● WORK REQUIRED
Set down the entries exactly. No line may differ from its source.

● DATA
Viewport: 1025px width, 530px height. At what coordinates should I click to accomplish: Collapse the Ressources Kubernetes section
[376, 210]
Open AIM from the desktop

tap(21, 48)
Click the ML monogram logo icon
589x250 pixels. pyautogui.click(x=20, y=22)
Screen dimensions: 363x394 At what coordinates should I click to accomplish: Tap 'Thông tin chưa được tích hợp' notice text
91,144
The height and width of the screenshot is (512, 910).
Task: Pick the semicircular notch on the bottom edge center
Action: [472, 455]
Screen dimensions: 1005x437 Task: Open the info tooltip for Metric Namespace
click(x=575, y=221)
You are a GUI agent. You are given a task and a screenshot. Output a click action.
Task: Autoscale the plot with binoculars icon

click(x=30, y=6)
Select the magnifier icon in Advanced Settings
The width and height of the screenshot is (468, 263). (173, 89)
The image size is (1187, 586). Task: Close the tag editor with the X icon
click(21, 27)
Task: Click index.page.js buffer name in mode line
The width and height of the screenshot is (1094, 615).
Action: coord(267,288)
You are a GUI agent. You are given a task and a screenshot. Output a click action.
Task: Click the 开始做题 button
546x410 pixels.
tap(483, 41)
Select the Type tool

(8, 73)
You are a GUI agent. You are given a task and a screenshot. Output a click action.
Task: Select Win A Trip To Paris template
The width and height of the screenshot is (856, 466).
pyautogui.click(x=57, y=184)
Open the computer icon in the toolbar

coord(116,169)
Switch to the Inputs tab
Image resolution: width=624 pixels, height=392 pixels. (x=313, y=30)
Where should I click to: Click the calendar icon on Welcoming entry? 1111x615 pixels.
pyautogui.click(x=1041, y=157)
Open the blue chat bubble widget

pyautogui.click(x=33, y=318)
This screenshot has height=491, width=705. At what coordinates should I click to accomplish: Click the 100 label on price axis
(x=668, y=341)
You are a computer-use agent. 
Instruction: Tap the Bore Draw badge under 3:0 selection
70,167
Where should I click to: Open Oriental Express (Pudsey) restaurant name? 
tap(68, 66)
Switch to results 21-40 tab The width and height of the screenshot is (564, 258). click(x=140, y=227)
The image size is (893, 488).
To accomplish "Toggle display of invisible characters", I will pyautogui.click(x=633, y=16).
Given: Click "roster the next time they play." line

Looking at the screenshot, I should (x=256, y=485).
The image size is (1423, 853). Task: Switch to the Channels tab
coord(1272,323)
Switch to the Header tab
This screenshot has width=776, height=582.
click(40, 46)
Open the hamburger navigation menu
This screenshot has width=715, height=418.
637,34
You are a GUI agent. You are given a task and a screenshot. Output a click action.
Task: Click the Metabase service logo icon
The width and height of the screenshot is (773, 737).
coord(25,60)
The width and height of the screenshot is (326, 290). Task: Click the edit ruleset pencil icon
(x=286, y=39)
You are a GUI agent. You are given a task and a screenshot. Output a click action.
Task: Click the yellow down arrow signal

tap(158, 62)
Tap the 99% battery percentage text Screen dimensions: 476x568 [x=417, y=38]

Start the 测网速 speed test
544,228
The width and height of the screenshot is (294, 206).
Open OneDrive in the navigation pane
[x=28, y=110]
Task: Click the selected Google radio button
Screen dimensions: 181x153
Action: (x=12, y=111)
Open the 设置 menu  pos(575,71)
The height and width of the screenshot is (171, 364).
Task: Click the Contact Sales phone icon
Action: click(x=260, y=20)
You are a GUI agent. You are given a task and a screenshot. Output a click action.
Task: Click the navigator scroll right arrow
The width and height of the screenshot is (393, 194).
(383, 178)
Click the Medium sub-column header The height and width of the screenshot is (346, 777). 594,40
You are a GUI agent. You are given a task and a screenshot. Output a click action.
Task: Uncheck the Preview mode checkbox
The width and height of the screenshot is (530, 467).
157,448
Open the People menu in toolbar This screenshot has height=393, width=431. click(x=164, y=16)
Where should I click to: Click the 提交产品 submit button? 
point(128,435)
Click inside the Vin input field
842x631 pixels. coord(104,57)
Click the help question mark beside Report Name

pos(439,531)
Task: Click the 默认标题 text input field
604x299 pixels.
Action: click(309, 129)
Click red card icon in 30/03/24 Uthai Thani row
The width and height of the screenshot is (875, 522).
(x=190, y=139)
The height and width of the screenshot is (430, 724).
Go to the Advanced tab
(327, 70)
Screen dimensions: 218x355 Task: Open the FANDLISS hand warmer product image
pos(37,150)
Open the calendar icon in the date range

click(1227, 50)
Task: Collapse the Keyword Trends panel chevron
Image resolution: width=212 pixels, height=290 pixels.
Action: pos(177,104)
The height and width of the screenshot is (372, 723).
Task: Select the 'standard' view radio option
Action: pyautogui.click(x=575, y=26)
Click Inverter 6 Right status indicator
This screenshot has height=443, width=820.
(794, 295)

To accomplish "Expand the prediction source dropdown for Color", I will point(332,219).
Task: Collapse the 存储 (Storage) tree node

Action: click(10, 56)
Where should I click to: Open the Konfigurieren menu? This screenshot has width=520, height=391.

● FINISHED TASK
Viewport: 1025px width, 530px height. At what coordinates should I click to accomplish: Collapse the Ressources Kubernetes section
[376, 210]
Open AIM from the desktop

tap(21, 48)
Click the ML monogram logo icon
589x250 pixels. pyautogui.click(x=20, y=22)
Screen dimensions: 363x394 At what coordinates should I click to accomplish: Tap 'Thông tin chưa được tích hợp' notice text
91,144
The height and width of the screenshot is (512, 910).
Task: Pick the semicircular notch on the bottom edge center
Action: [472, 455]
Screen dimensions: 1005x437 Task: Open the info tooltip for Metric Namespace
click(x=575, y=221)
You are a GUI agent. You are given a task and a screenshot. Output a click action.
Task: Autoscale the plot with binoculars icon

click(x=30, y=6)
Select the magnifier icon in Advanced Settings
The width and height of the screenshot is (468, 263). (173, 89)
The image size is (1187, 586). Task: Close the tag editor with the X icon
click(21, 27)
Task: Click index.page.js buffer name in mode line
The width and height of the screenshot is (1094, 615).
Action: coord(267,288)
You are a GUI agent. You are given a task and a screenshot. Output a click action.
Task: Click the 开始做题 button
546x410 pixels.
tap(483, 41)
Select the Type tool

(8, 73)
You are a GUI agent. You are given a task and a screenshot. Output a click action.
Task: Select Win A Trip To Paris template
The width and height of the screenshot is (856, 466).
pyautogui.click(x=57, y=184)
Open the computer icon in the toolbar

coord(116,169)
Switch to the Inputs tab
Image resolution: width=624 pixels, height=392 pixels. (x=313, y=30)
Where should I click to: Click the calendar icon on Welcoming entry? 1111x615 pixels.
pyautogui.click(x=1041, y=157)
Open the blue chat bubble widget

pyautogui.click(x=33, y=318)
This screenshot has height=491, width=705. At what coordinates should I click to accomplish: Click the 100 label on price axis
(x=668, y=341)
You are a computer-use agent. 
Instruction: Tap the Bore Draw badge under 3:0 selection
70,167
Where should I click to: Open Oriental Express (Pudsey) restaurant name? 
tap(68, 66)
Switch to results 21-40 tab The width and height of the screenshot is (564, 258). click(x=140, y=227)
The image size is (893, 488).
To accomplish "Toggle display of invisible characters", I will pyautogui.click(x=633, y=16).
Given: Click "roster the next time they play." line

Looking at the screenshot, I should (x=256, y=485).
The image size is (1423, 853). Task: Switch to the Channels tab
coord(1272,323)
Switch to the Header tab
This screenshot has width=776, height=582.
click(40, 46)
Open the hamburger navigation menu
This screenshot has width=715, height=418.
637,34
You are a GUI agent. You are given a task and a screenshot. Output a click action.
Task: Click the Metabase service logo icon
The width and height of the screenshot is (773, 737).
coord(25,60)
The width and height of the screenshot is (326, 290). Task: Click the edit ruleset pencil icon
(x=286, y=39)
You are a GUI agent. You are given a task and a screenshot. Output a click action.
Task: Click the yellow down arrow signal

tap(158, 62)
Tap the 99% battery percentage text Screen dimensions: 476x568 [x=417, y=38]

Start the 测网速 speed test
544,228
The width and height of the screenshot is (294, 206).
Open OneDrive in the navigation pane
[x=28, y=110]
Task: Click the selected Google radio button
Screen dimensions: 181x153
Action: (x=12, y=111)
Open the 设置 menu  pos(575,71)
The height and width of the screenshot is (171, 364).
Task: Click the Contact Sales phone icon
Action: click(x=260, y=20)
You are a GUI agent. You are given a task and a screenshot. Output a click action.
Task: Click the navigator scroll right arrow
The width and height of the screenshot is (393, 194).
(383, 178)
Click the Medium sub-column header The height and width of the screenshot is (346, 777). 594,40
You are a GUI agent. You are given a task and a screenshot. Output a click action.
Task: Uncheck the Preview mode checkbox
The width and height of the screenshot is (530, 467).
157,448
Open the People menu in toolbar This screenshot has height=393, width=431. click(x=164, y=16)
Where should I click to: Click the 提交产品 submit button? 
point(128,435)
Click inside the Vin input field
842x631 pixels. coord(104,57)
Click the help question mark beside Report Name

pos(439,531)
Task: Click the 默认标题 text input field
604x299 pixels.
Action: click(309, 129)
Click red card icon in 30/03/24 Uthai Thani row
The width and height of the screenshot is (875, 522).
(x=190, y=139)
The height and width of the screenshot is (430, 724).
Go to the Advanced tab
(327, 70)
Screen dimensions: 218x355 Task: Open the FANDLISS hand warmer product image
pos(37,150)
Open the calendar icon in the date range

click(1227, 50)
Task: Collapse the Keyword Trends panel chevron
Image resolution: width=212 pixels, height=290 pixels.
Action: pos(177,104)
The height and width of the screenshot is (372, 723).
Task: Select the 'standard' view radio option
Action: pyautogui.click(x=575, y=26)
Click Inverter 6 Right status indicator
This screenshot has height=443, width=820.
(794, 295)

To accomplish "Expand the prediction source dropdown for Color", I will point(332,219).
Task: Collapse the 存储 (Storage) tree node

Action: click(10, 56)
Where should I click to: Open the Konfigurieren menu? This screenshot has width=520, height=391.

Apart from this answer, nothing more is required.